MR. CRAPTEL
Je venais à peine d'entrer dans la maison que la femme de Mr Craptel s'affairait dans la cuisine. Je sentais déjà la bonne odeur de chocolat chaud et de thé à l'orange. Je l'entendais ouvrir des tiroirs puis enfin un petit paquet de biscuits qu'elle étalait sur une assiette.
Je trouvais place contre la fenêtre pour observer la vue. La Tour Eiffel brillait de mille étoiles et la lune comblait le manque de soleil. Par la suite, je prenais place sur le canapé, posant mon chapeau sur mes genoux. Pendant la minute qui suivait, j'avais déjà compris que ma venue était une erreur.
La femme de Mr Craptel entrait avec un petit plateau. Elle le posait sur la table basse et m'invitait du regard à prendre un bout. Tandis que ma main choisissais naturellement le biscuit le plus petit, j'invitais la femme à s'asseoir. Elle prit une expression étonnée et remplit de terreur à la fois. Elle s'était assise en face de moi, se gardant bien une distance.
Quand arrivera votre mari ?
Dans quelques instants. Veuillez l'excuser pour son retard.
Quel est votre nom ?
Julianne.
Ce prénom résonnait dans ma tête comme un écho. Elle sortait de sous un édredon, repliait sur elle, sa main. Sa blancheur me frappa, quelques égratignures par-ci, par-là. Lorsqu'elle prit la tasse de thé, je remarquais la légère inclinaison d'un de ses doigts. Il fut, j'en déduis, cassé autrefois. Ses mains tremblaient.
Le silence se brisa et Mr Craptel entra d'un pas lourd. Des morceaux de la tasse jonchaient le sol. Le liquide fuyait à travers les rainures des carreaux. Je levais la tête vers Mme Craptel. Son visage exprimait la confusion. Elle posait l’édredon en boule et se levait.
Je... je vais nettoyer. Pardonnez-moi.
Dépêche-toi ! Où est mon repas ?
Je regardais la scène, impuissant. Je me levais par la suite, prêt à l'aider mais Mr Craptel me coupa dans mon élan. Il s'appropria l'assiette de biscuit en me scrutant. Je reprenais place assise, intimidé par son regard.
Par quoi est-ce qu'on commence ?
Je m'inquiet de sa question et pris la position la plus à l'aise.
Votre fils, monsieur, à...
Qu'est-ce qu'il fou là ?
Je comprenais, de sa façon de parler, de réagir, que c'était un homme violant. Julianne...
Comme je disais, votre fils a décidé de léguer tous ses biens à votre femme.
Et moi ?!
Je me suis posé la même question, croyez-moi. Vous n'êtes pourtant cité nul part.
Il poussait le pire soupire que je n'ai entendu de ma vie. Julianne revenait peu après la révélation. Elle avait tout entendu, je le savais, je le sentais. Elle essuyait le sol de son torchon et nos regards se croisèrent. Nous nous étions compris. Elle baissait les yeux dans le but de finir sa tâche. Je levais le regard vers Mr Craptel qui haussait les épaules. Il reposait l'assiette vide.
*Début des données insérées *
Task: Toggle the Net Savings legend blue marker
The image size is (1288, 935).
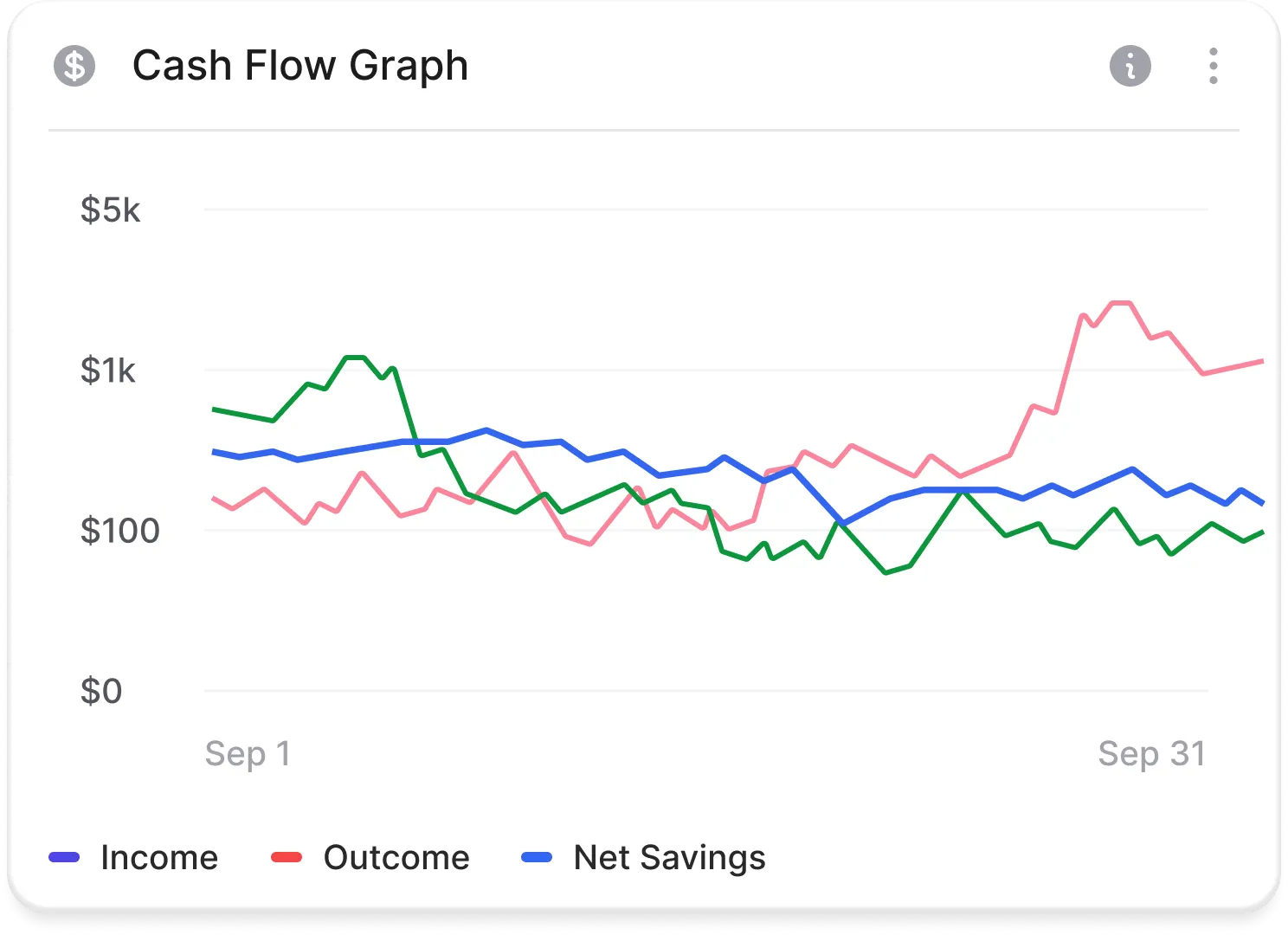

Tu m'as oublié ! Tu feras mon repas préférée demain. Et m'oublie pas cette fois !
Ils se levèrent en même temps. Il lui baisa la bouche violemment et elle répondit par un sourire maladroit. Si je venais à peine d'entrer dans le salon, j'aurais pu jurer qu'elle avait du mal à montrer ses sentiments. Mr Craptel sortit de la salle et nous nous retrouvions seuls.
Que vous a t-il fait ?
Son regard se troubla et une goutte amer s'en échappa. Ses yeux fuirent par la suite les miens.
Vous voulez de mon aide. Julianne, regardez-moi. Que vous a t-il fait ?
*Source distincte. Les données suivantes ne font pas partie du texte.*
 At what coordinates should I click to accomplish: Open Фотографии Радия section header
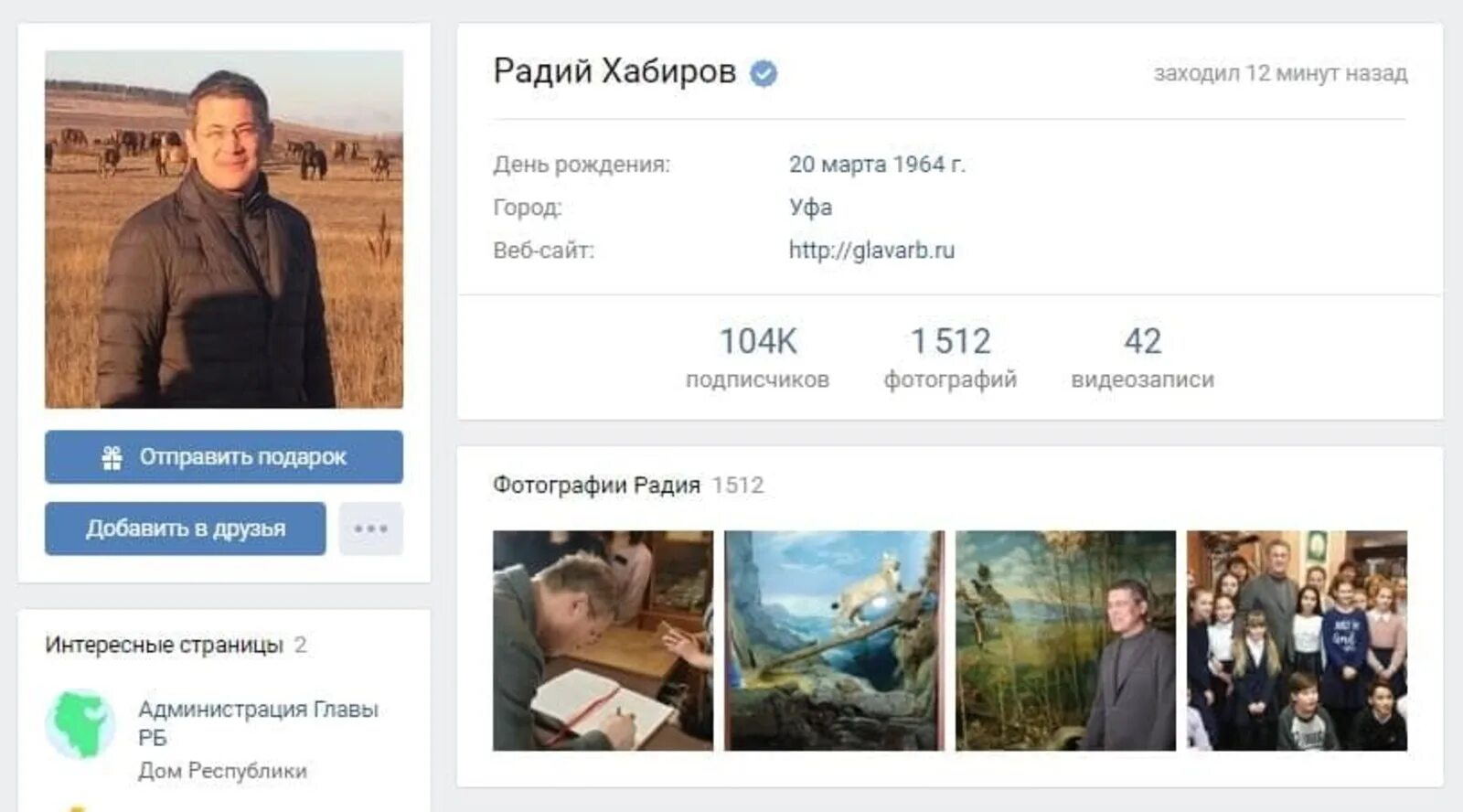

Robert est un monstre. Il me bat, me... me viole. Je suis sa fille ! Vous vous rendez compte ? Chuchotait-elle.
Entre temps, elle avait contourné la table et sanglotait à chaque mot. Elle me serrait de ses bras pour étouffer ses sentiments contre mon épaule.
Préparez tout ce que vous pouvez. Je vous attends.
Mr Craptel ronflait à en faire trembler la maison. Elle n'avait eu aucun mal pour charger ses valises de tout et n'importe quoi. Lorsqu'elle revint, son visage était parsemé de gouttes.
Je doute y arriver.
Battez-vous pour vous Julianne, non pour les autres.
Je prenais ses valises pendant qu'elle ouvrait la porte. Sa liberté était si proche et éloignait à la fois. Elle hésitait devant l'interdit. Je lui pris le bras.
Vous direz que je vous ai kidnappé. Venez avec moi.
Elle hochait lentement la tête et poussa un peu plus la porte. Elle passa devant moi et nous nous enfuyons pour son plus grand bonheur.